Southwick: Yeah. I remember you letting us know how terrible it was.

Cross: Although now it's back up to above $10, I will say it got down to a low as down or two or so like that, but now it's back above $10 and I still hold it. I think if you have been investing in the style that I invest in, that Tom and David have done, say at Stock Advisor for example, you're going to have those ones that just really underperform. Hopefully, I can learn to maybe sell them before they get really too poor. I've certainly had mistakes and I would say Lucent in the dot-com craze was by far my worst investment. I would say just this year, besides Luckin Coffee, which is my worst buy of last year, I would say, just again not investing as much capital as I should have had, all the cash set aside and I just really started doing it very slowly. Alison, I think as we talked about, this is a little bit of a trick of people who say, "I'll just wait until the market goes down 30% and then I'll get all in, then I'll put all my money into it." The problem is, when the market is falling that dramatically, there are real problems. You can very quickly talk yourself out of buying it. "You know what? Gosh, now I'll just wait until things get a little bit better, then I'll go all in." It's constantly saying then I will, then I will, then I will. That's why I like the principle of just getting started and that's actually what I did across so many different companies. I just put 1% or 2% part of my portfolio into all these different companies and just started adding in to them. My worst part is not doing that fast enough.

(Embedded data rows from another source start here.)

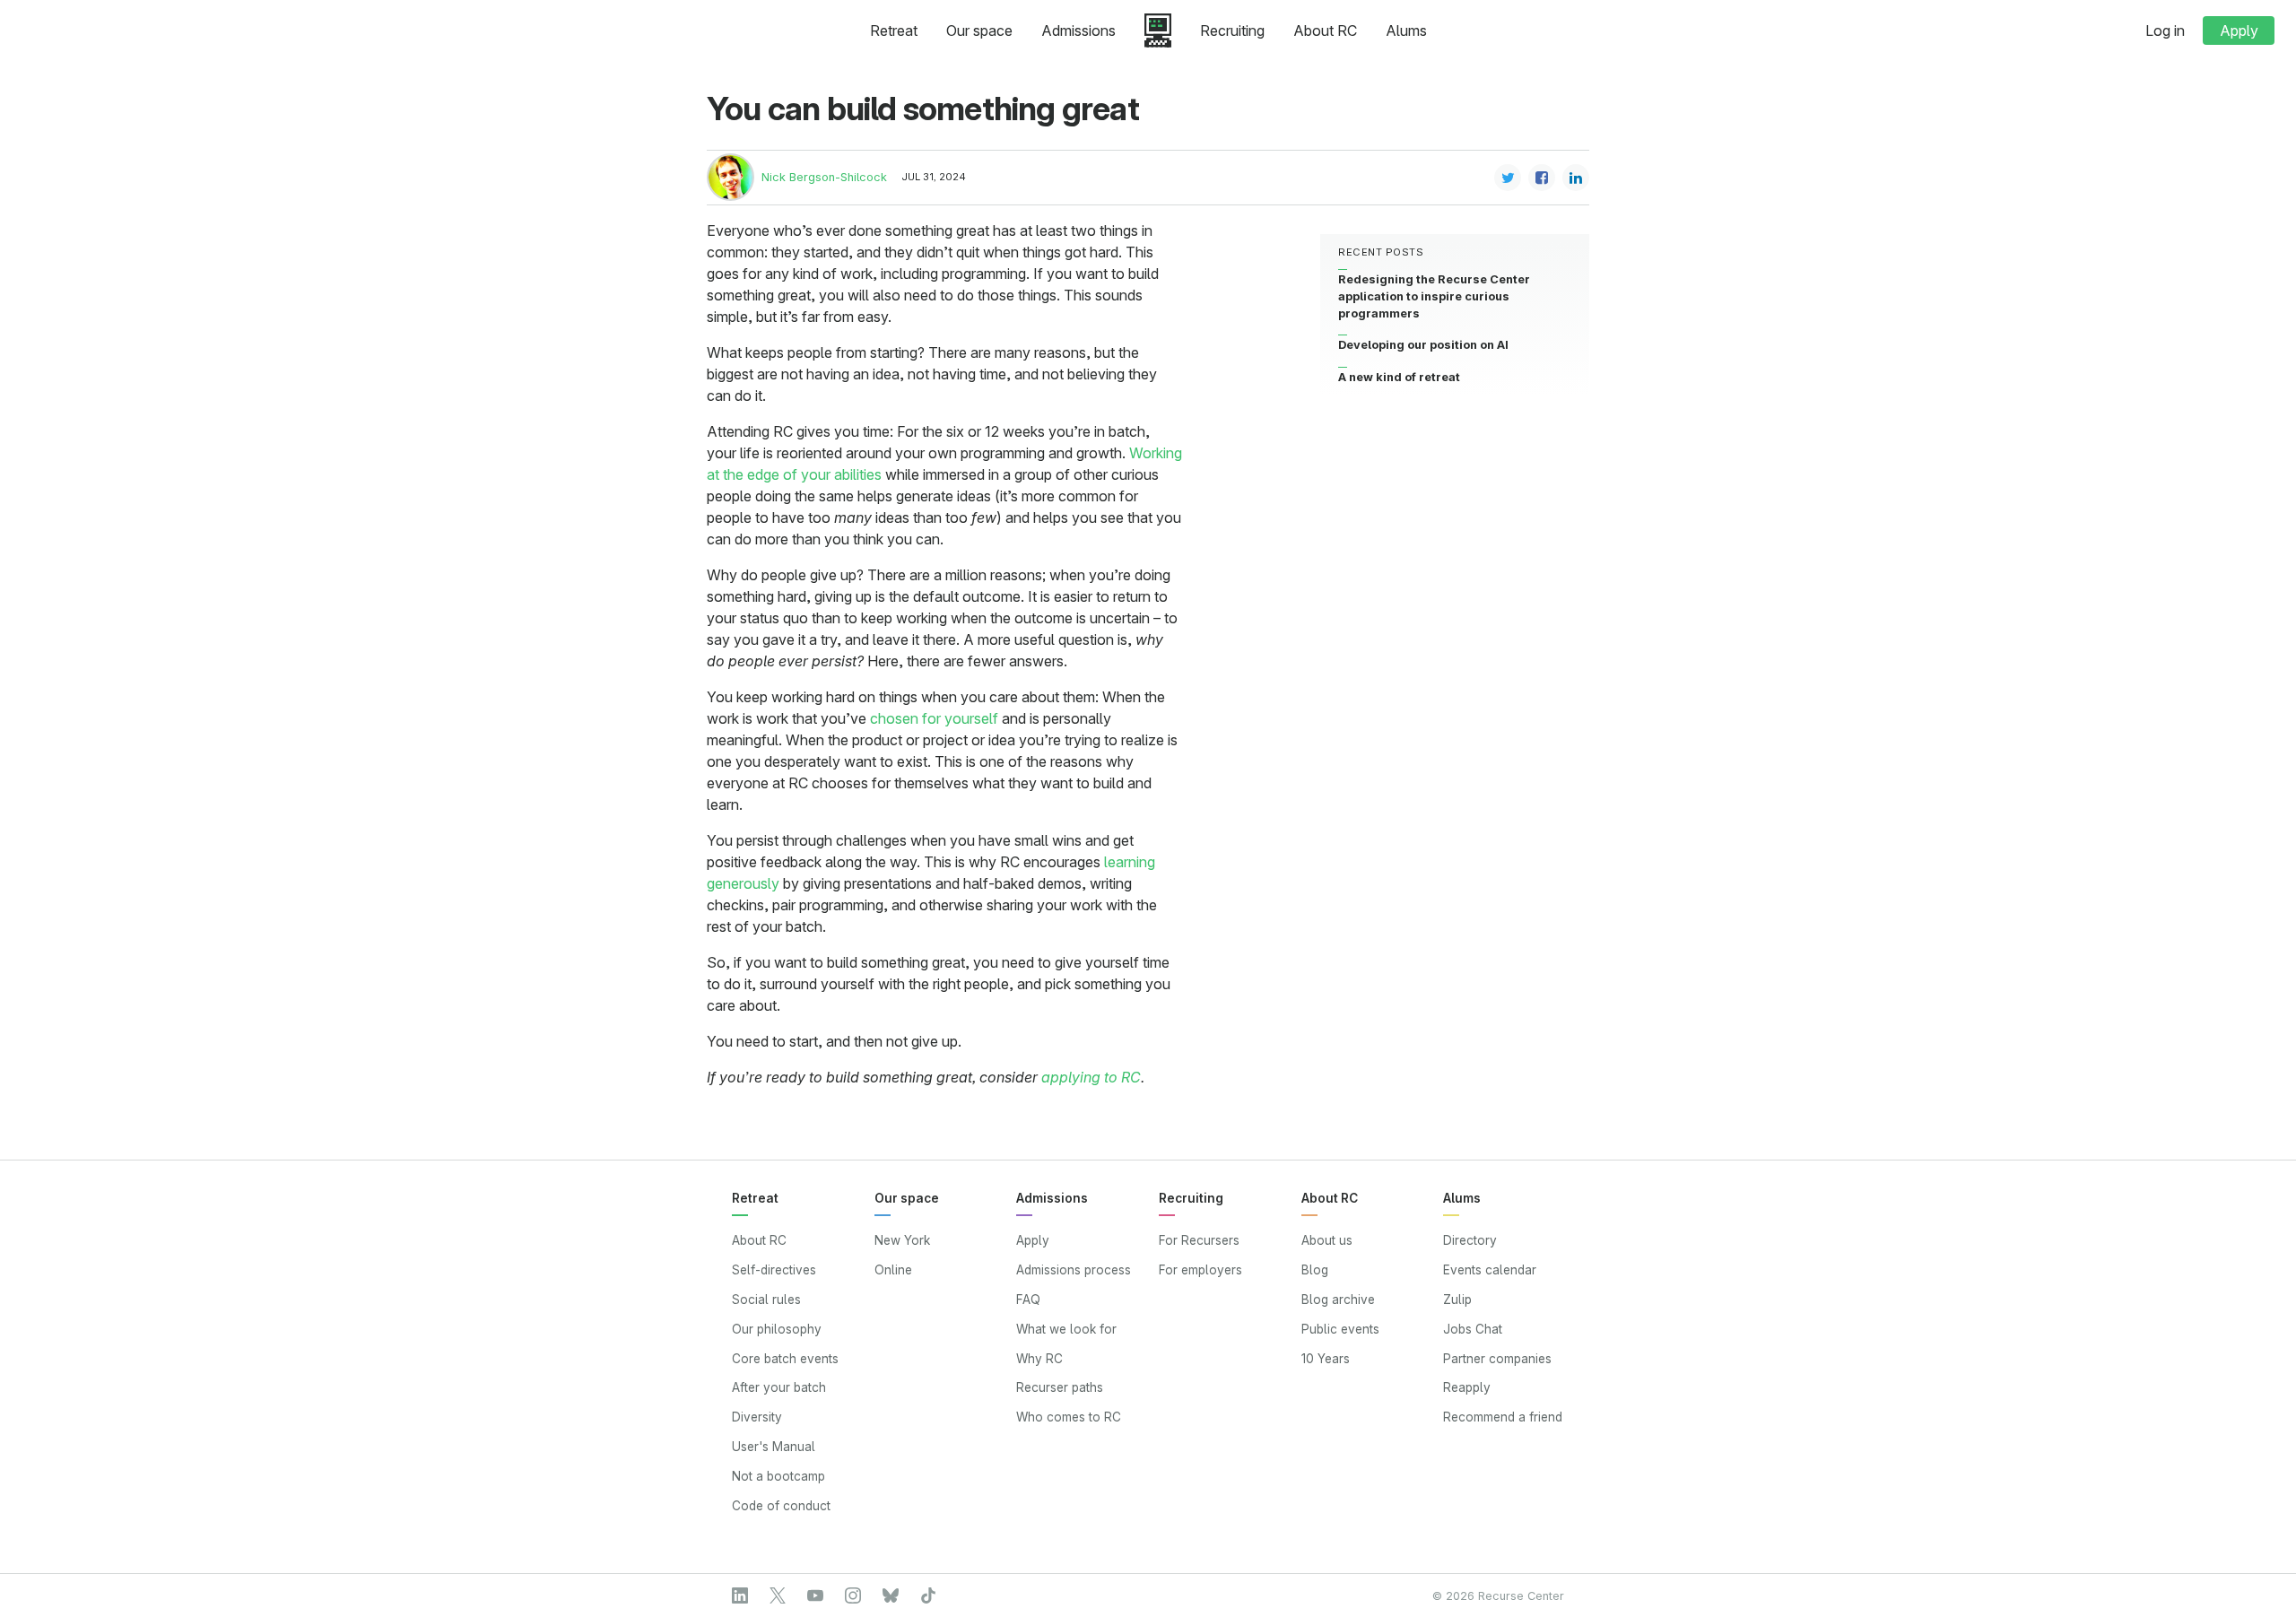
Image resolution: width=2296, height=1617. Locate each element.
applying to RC (1091, 1077)
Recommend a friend (1502, 1417)
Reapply (1467, 1387)
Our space (979, 30)
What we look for (1066, 1329)
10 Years (1325, 1359)
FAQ (1028, 1299)
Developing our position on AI (1423, 345)
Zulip (1457, 1299)
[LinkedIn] (740, 1595)
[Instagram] (853, 1595)
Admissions (1078, 30)
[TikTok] (928, 1595)
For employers (1200, 1270)
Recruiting (1232, 30)
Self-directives (774, 1270)
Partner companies (1497, 1359)
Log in (2165, 30)
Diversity (757, 1417)
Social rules (766, 1299)
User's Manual (773, 1446)
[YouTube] (815, 1595)
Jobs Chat (1472, 1329)
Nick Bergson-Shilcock (824, 177)
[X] (778, 1595)
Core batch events (785, 1359)
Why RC (1039, 1359)
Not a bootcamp (778, 1476)
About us (1326, 1240)
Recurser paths (1059, 1387)
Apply (2239, 30)
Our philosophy (777, 1329)
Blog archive (1338, 1299)
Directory (1470, 1240)
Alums (1406, 30)
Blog (1314, 1270)
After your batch (779, 1387)
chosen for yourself (934, 718)
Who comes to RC (1068, 1417)
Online (893, 1270)
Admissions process (1073, 1270)
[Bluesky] (891, 1595)
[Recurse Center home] (1157, 30)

Brokamp: The best part? What's the best thing you've ever done with your money?

Cross: The best thing I've ever done with my money.

Brokamp: Or best financial decision you've made.

Cross: I don't think I've ever sold a share of Home Depot stock and I've held it since the late '80s, and I've waited all the way up. Even through the Nardelli days, dark days, I've held on and I've reinvested the dividends, and so they've just accrued and accrued and accrued, now it's the largest position in my portfolio. I just sit on it, it's the rock part of my portfolio. Eventually, I'll start drilling that down, because it is the large part and I don't expect it to perform as well as so many other opportunities in the market. From investing in the long-term buy and hold side, that's been a great decision.

Brokamp: Well, Andy, it's been great to have you on the show again, thanks for joining us. Hopefully, we'll have you on like last February or March. Hopefully, we'll have you more frequently in the future.

Southwick: Yeah, let's not wait so long next time. [laughs]

Cross: Robert and Alison and Rick behind the glass, thank you all so much. It's been a lot of fun and I really love your show. Thank you for all your doing for so many listeners out there to help them get smarter, happier, and richer.

Southwick: You too. Let me do a quick disclosure here. As always, The Motley Fool may have formal recommendations for or against the stocks we talked about. Don't buy and sell stocks based solely on what you heard here.

That's the show. It's edited noisily by Rick Engdahl. Our email is [email protected]. I heard you clumping around before we started here, Rick, don't deny it. Again, our email is [email protected]. Bro wants your financial tips. So, send them in.

Brokamp: To [email protected]? [laughs]

Southwick: To [email protected]. For Robert Brokamp, I'm Alison Southwick, stay Foolish everybody.